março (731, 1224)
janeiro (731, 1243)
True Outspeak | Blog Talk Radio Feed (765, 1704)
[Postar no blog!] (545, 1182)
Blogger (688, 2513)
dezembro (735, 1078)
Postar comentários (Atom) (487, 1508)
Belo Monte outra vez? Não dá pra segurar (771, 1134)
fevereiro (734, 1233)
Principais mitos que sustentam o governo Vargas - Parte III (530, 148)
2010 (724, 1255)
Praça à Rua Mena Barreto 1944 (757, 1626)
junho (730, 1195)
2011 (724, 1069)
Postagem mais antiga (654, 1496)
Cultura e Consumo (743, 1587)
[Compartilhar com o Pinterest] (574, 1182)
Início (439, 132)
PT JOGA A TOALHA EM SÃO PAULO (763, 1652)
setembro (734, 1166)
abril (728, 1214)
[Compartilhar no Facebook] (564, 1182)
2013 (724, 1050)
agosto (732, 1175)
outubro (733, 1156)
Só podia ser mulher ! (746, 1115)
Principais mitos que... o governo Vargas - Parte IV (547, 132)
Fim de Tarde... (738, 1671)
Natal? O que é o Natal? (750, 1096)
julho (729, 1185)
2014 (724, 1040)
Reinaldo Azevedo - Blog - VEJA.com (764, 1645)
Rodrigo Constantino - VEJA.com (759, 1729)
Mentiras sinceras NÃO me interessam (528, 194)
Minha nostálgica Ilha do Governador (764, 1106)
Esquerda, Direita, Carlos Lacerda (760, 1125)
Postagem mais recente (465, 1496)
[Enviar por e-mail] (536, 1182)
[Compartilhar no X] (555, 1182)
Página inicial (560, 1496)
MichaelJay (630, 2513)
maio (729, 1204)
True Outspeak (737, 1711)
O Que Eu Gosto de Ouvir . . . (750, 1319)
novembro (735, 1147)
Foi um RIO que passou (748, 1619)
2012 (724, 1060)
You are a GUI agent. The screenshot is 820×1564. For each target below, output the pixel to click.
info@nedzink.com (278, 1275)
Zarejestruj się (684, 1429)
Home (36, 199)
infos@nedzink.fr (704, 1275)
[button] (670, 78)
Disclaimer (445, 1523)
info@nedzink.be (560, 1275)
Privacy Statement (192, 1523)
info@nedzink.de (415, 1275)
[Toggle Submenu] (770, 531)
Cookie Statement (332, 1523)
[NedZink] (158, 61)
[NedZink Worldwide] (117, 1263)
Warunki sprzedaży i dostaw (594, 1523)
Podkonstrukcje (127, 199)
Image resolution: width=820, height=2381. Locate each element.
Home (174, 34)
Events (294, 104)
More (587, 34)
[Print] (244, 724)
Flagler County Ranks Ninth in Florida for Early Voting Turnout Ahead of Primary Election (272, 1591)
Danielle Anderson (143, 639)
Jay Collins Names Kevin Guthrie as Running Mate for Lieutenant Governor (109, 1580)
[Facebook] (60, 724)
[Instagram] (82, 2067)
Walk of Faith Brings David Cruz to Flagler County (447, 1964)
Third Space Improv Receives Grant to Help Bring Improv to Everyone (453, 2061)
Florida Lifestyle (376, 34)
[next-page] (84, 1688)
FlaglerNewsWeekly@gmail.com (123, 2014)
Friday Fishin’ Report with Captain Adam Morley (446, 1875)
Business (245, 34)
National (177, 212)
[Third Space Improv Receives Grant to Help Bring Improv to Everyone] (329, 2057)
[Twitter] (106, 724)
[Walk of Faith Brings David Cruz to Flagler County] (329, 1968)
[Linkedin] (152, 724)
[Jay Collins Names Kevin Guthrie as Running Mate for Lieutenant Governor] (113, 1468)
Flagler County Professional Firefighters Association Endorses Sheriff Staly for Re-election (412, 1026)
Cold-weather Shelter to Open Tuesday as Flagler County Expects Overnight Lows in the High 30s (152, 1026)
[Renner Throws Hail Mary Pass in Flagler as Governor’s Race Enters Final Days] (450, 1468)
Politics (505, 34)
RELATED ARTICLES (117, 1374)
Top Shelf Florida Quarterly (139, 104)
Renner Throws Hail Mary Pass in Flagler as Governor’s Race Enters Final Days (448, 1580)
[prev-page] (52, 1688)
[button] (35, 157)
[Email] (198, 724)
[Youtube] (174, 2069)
———
Work task | The lines holding the string "Guthrie" are what is needed from the material above.

Exercise solution |
Jay Collins Names Kevin Guthrie as Running Mate for Lieutenant Governor (109, 1580)
[Jay Collins Names Kevin Guthrie as Running Mate for Lieutenant Governor] (113, 1468)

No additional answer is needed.